* Brief *
Only lines holding "Jewelry" are wanted; copy each of them from the records below.

* Input data *
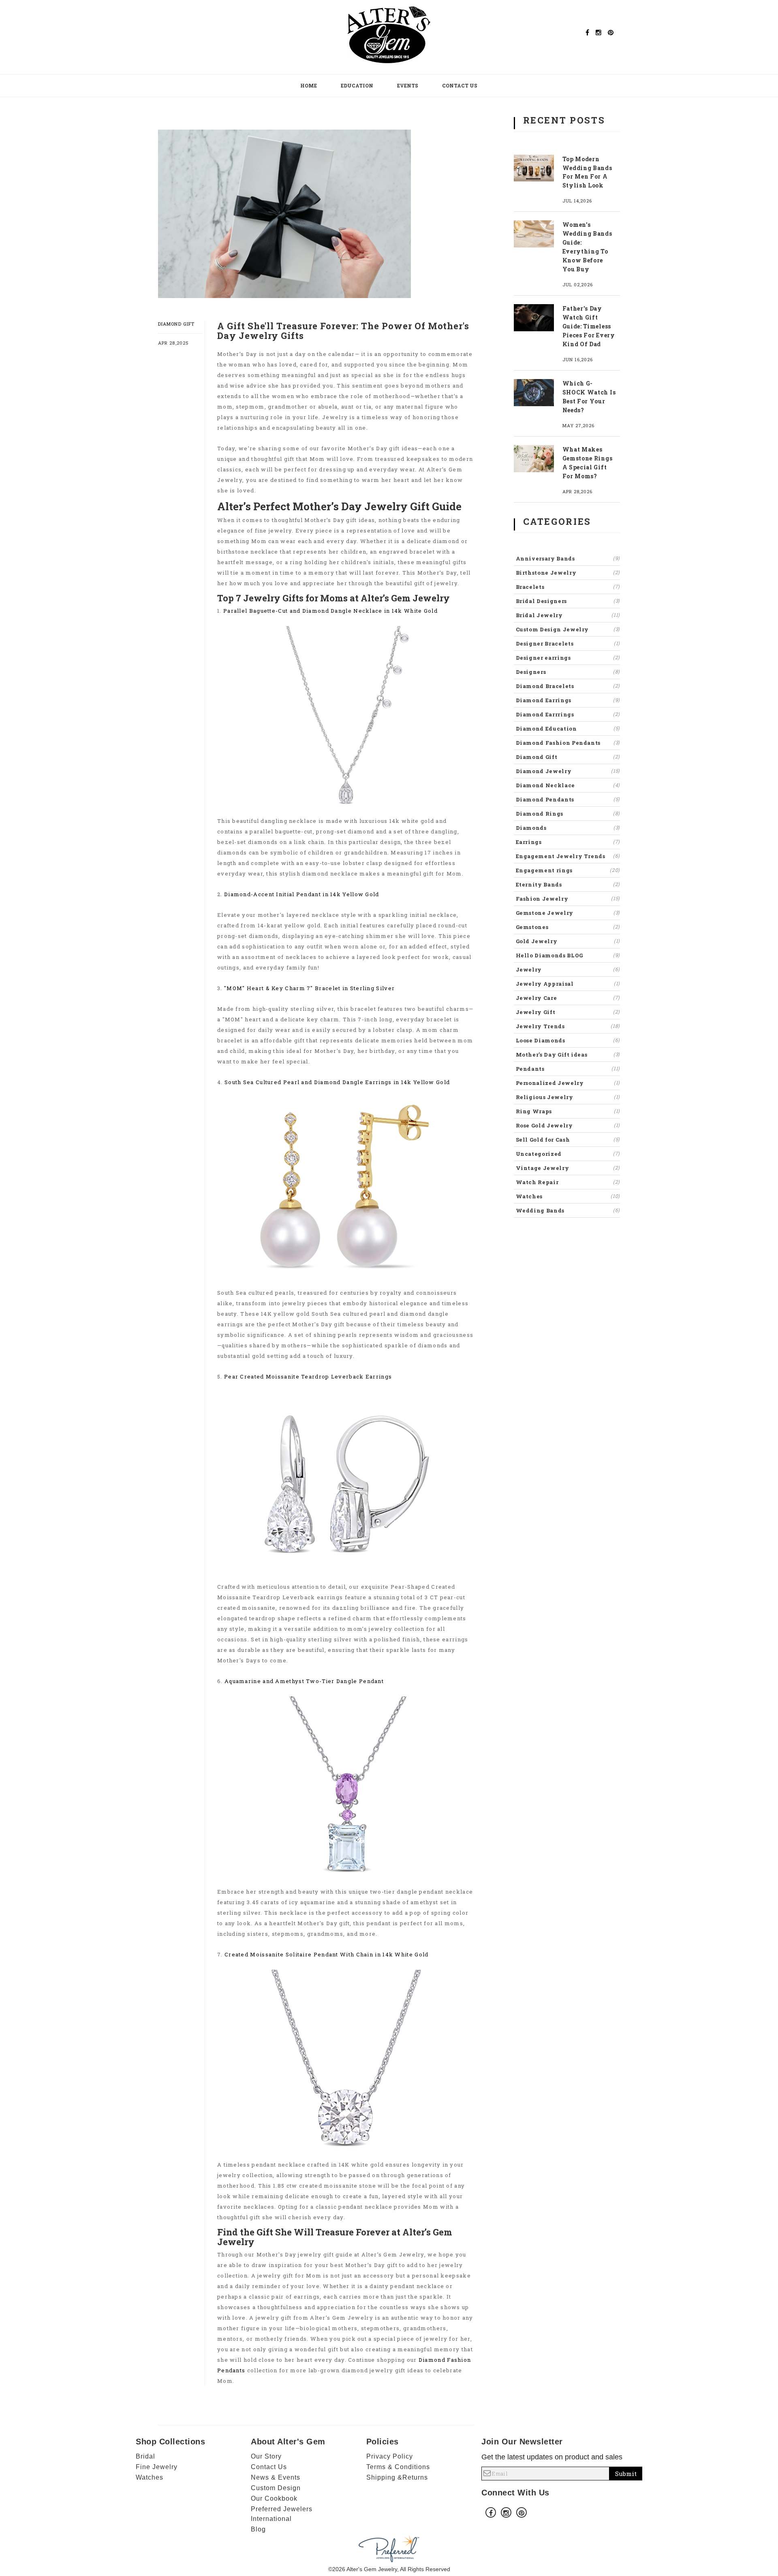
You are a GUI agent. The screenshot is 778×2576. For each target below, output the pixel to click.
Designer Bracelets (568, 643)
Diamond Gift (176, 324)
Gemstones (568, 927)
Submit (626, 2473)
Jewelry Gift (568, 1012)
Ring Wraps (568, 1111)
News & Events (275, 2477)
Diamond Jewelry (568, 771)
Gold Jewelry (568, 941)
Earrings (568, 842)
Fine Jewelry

* Task output *
Jewelry Gift (568, 1012)
Diamond Jewelry (568, 771)
Gold Jewelry (568, 941)
Fine Jewelry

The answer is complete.